Required action: From the first line to the last, return the data exactly, with no pictures.

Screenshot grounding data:

########

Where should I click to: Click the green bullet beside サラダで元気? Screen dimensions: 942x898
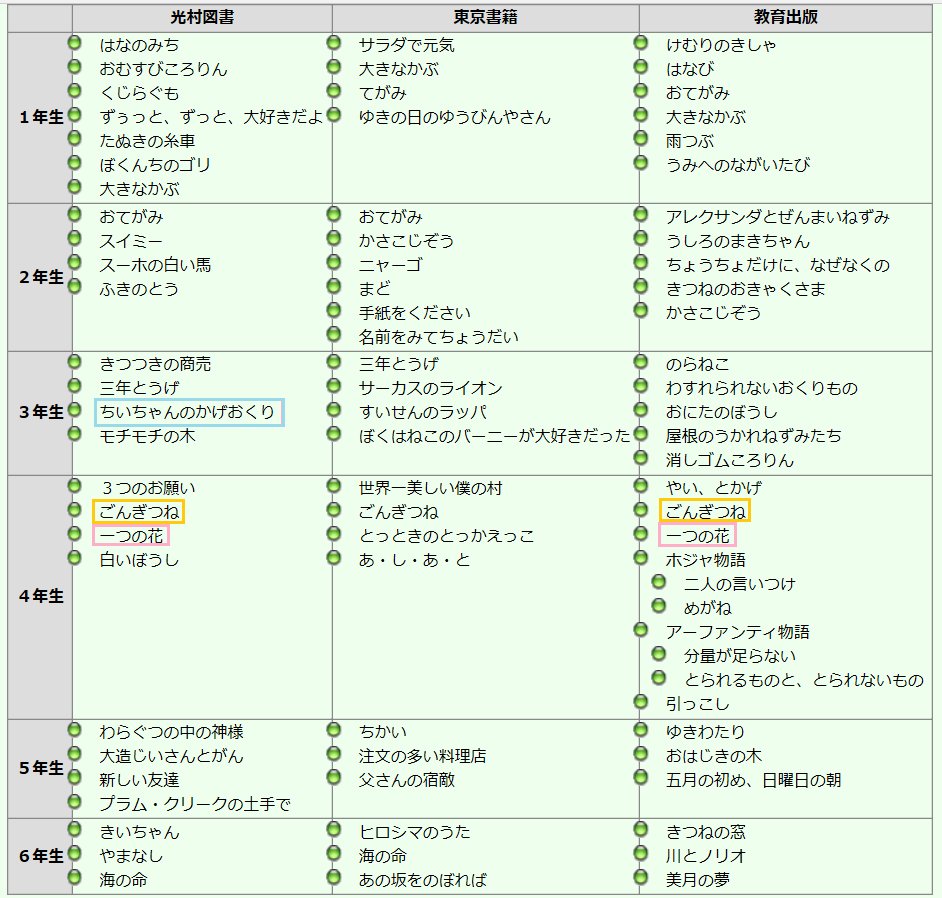(333, 44)
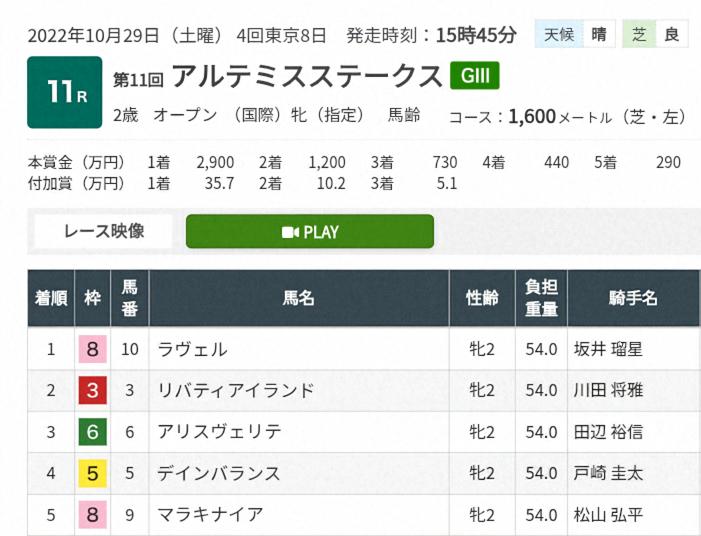Open horse リバティアイランド page
The width and height of the screenshot is (701, 536).
(x=236, y=391)
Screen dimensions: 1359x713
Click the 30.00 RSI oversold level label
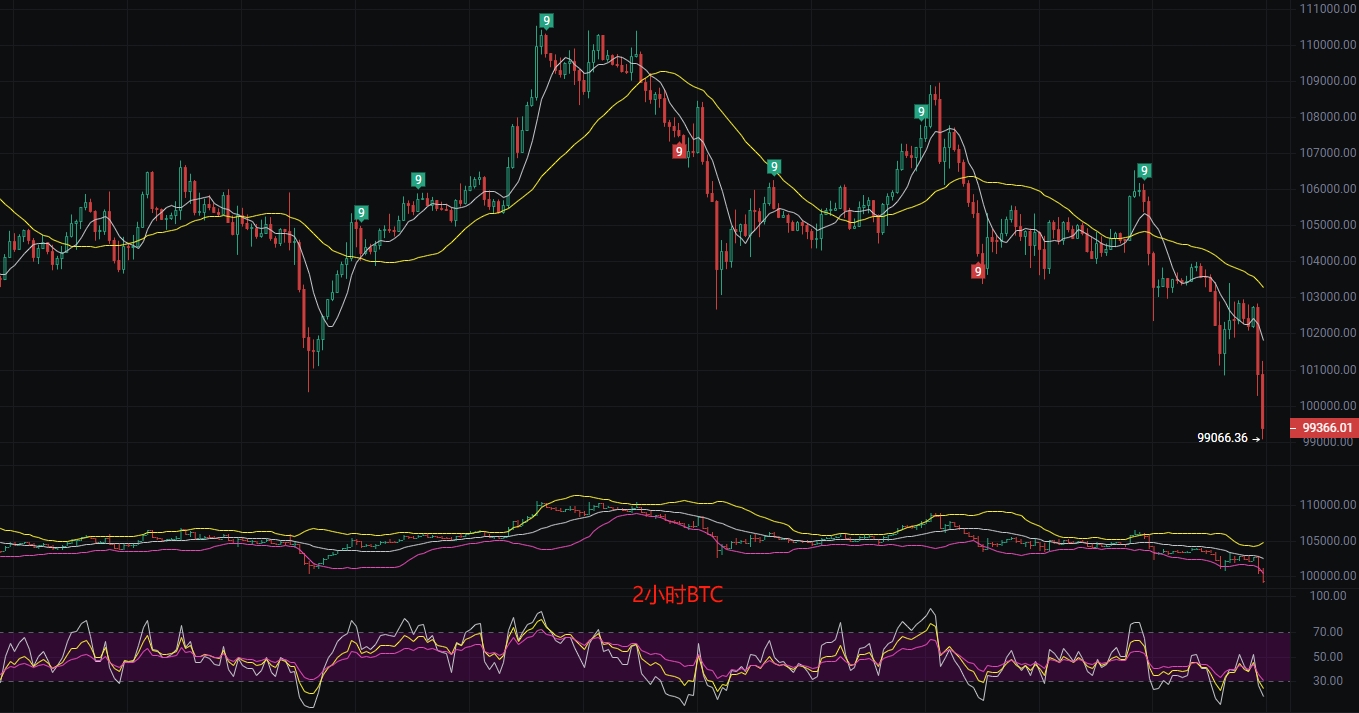click(x=1328, y=681)
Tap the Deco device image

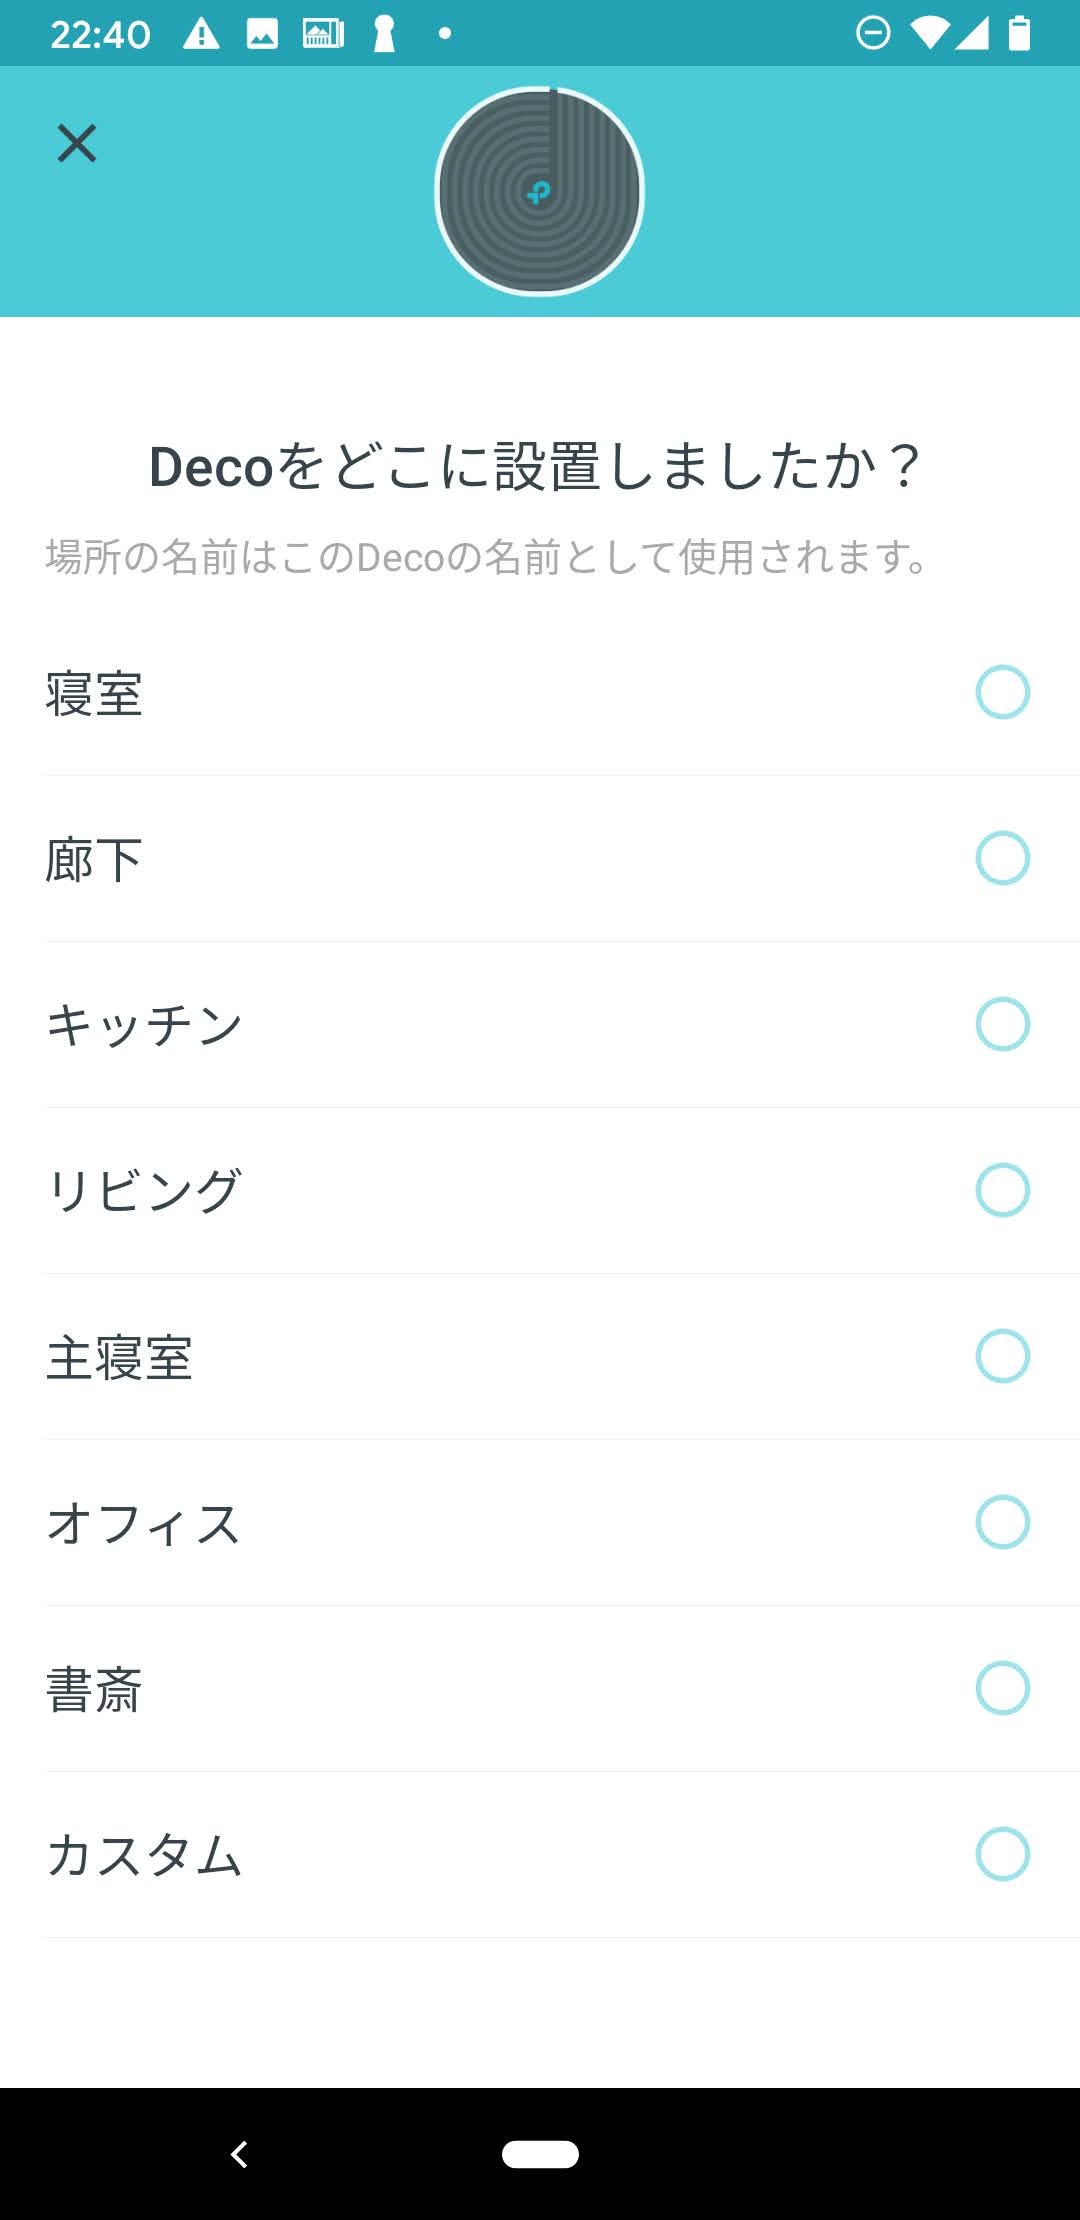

########

Answer area:
Where should I click to: Click the green bullet beside サラダで元気? Screen dimensions: 942x898
(333, 44)
Open horse リバティアイランド page
The width and height of the screenshot is (701, 536).
(x=236, y=391)
Screen dimensions: 1359x713
Click the 30.00 RSI oversold level label
click(x=1328, y=681)
Tap the Deco device image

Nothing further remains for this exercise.